Em um dia corriqueiro durante as minhas férias de 6 meses (coisa que nunca irá acontecer novamente) marquei em assistir um filme com meus amigos pela Netflix Party. O filme da noite era Frank e, além daquela sinopse capenga que acompanha toda e qualquer produção disponível na plataforma, eu não sabia muito sobre o que se tratava a longa-metragem.

A história era de John, um jovem adulto que tinha um sonho antigo de ser tecladista e compositor de uma banda de sucesso. Por uma coincidência, nosso protagonista se viu performando junto a uma banda de pop-alternativo que tinha como líder e vocalista Frank, um homem amável, generoso e excêntrico. Perto dos membros claramente malucos, o vocalista da banda era o mais racional, exceto por um detalhe: ele sempre usava uma cabeça artificial, a qual não tirava em momento algum. É uma comédia dramática onde cada um de seus personagens têm suas particularidades; sem contar no bom trabalho de atuação.

O que mais me chamou atenção e que trago para aqui por meio da coluna é as características excêntricas dos personagens. Estamos sempre tentados a criar pessoas perfeitas nas ficções e há uma grande dificuldade ao construí-lo com algo que marque o leitor. Os grandes personagens não são aqueles que fazem grandes atos heroicos e sim os que mesmo após a leitura deixam sua marca no leitor.

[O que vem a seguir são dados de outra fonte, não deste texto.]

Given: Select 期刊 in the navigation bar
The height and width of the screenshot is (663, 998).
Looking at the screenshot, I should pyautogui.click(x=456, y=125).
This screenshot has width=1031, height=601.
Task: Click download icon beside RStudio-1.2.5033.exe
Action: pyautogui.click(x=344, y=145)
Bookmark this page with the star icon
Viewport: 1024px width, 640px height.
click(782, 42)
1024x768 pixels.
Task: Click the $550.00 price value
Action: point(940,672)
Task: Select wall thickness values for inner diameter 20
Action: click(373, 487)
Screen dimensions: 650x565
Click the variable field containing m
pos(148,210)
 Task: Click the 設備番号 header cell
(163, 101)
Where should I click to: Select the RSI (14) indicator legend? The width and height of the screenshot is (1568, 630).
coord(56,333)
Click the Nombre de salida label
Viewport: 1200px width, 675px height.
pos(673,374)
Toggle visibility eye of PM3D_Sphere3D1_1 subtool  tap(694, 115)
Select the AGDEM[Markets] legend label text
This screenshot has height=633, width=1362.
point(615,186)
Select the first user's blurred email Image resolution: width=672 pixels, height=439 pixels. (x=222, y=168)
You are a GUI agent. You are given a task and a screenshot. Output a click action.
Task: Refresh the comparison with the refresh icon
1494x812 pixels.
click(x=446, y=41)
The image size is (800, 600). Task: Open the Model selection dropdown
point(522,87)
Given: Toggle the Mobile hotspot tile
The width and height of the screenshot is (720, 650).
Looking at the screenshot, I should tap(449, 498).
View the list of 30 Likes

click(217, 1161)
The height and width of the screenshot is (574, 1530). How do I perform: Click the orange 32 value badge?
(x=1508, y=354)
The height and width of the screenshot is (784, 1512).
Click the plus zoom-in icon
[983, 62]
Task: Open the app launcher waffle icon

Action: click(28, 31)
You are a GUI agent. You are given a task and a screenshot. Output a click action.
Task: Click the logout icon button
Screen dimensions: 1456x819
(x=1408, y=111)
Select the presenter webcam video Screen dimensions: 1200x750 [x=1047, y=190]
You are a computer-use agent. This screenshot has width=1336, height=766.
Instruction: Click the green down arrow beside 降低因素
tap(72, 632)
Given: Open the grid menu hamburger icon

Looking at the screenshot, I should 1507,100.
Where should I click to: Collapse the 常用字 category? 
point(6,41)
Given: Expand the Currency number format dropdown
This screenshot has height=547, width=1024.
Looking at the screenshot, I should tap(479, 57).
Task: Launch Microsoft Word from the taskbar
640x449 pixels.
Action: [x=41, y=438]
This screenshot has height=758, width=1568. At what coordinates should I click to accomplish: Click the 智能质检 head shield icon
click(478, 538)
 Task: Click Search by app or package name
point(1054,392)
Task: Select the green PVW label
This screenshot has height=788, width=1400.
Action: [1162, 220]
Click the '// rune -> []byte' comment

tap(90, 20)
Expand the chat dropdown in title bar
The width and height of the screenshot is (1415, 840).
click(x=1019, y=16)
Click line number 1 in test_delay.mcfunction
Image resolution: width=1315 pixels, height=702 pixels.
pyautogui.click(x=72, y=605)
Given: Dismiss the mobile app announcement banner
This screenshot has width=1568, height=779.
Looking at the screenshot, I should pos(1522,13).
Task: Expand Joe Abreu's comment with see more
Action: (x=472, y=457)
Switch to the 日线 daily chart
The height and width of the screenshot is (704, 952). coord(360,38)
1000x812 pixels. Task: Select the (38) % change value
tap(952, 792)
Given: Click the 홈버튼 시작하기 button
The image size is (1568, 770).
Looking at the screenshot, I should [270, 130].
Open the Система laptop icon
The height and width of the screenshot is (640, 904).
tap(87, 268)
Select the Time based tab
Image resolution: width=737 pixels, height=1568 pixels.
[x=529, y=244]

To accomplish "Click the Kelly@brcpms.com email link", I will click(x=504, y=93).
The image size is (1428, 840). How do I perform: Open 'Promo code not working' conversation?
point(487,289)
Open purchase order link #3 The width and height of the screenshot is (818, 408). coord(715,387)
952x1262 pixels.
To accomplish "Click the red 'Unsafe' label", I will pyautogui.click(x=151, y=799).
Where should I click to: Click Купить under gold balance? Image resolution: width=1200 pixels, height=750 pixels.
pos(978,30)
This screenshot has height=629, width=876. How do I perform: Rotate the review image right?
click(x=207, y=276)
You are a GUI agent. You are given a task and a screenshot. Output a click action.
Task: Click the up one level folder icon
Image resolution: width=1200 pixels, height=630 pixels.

Então, o que o filme Frank tem que permita esse tipo de pensamento?

Frank, personagem principal, aquele que o título carrega o nome, tem uma característica que o faz diferente dos outros: em nenhum momento retira a cabeça de plástico que usa. Tal mania intriga John e consequentemente o expectador que assiste o filme. Com base nisso, tenho uma proposta nossos queridos escritores: que tal criar uma característica que foge do normal na persona da sua história? Penso em algo muito maior que o fugir do clichê, algo que, talvez, seja loucura no contexto onde você vive.

E se o personagem gosta de repetir expressões e provérbios populares? E se ele sempre usa camisas que contenham alguma frase de efeito?

São exemplo práticos, nem tão fora da normalidade, mas que pode se tornar peculiar nas mãos de um autor criativo.

Há outra característica no filme Frank que gostaria de trazer à tona. A banda que é retratada na longa metragem também tem suas singularidades. Não direi quais são por conta dos spoilers, mas o que posso destacar é que a excentricidade e loucura estão continuamente predominante neles.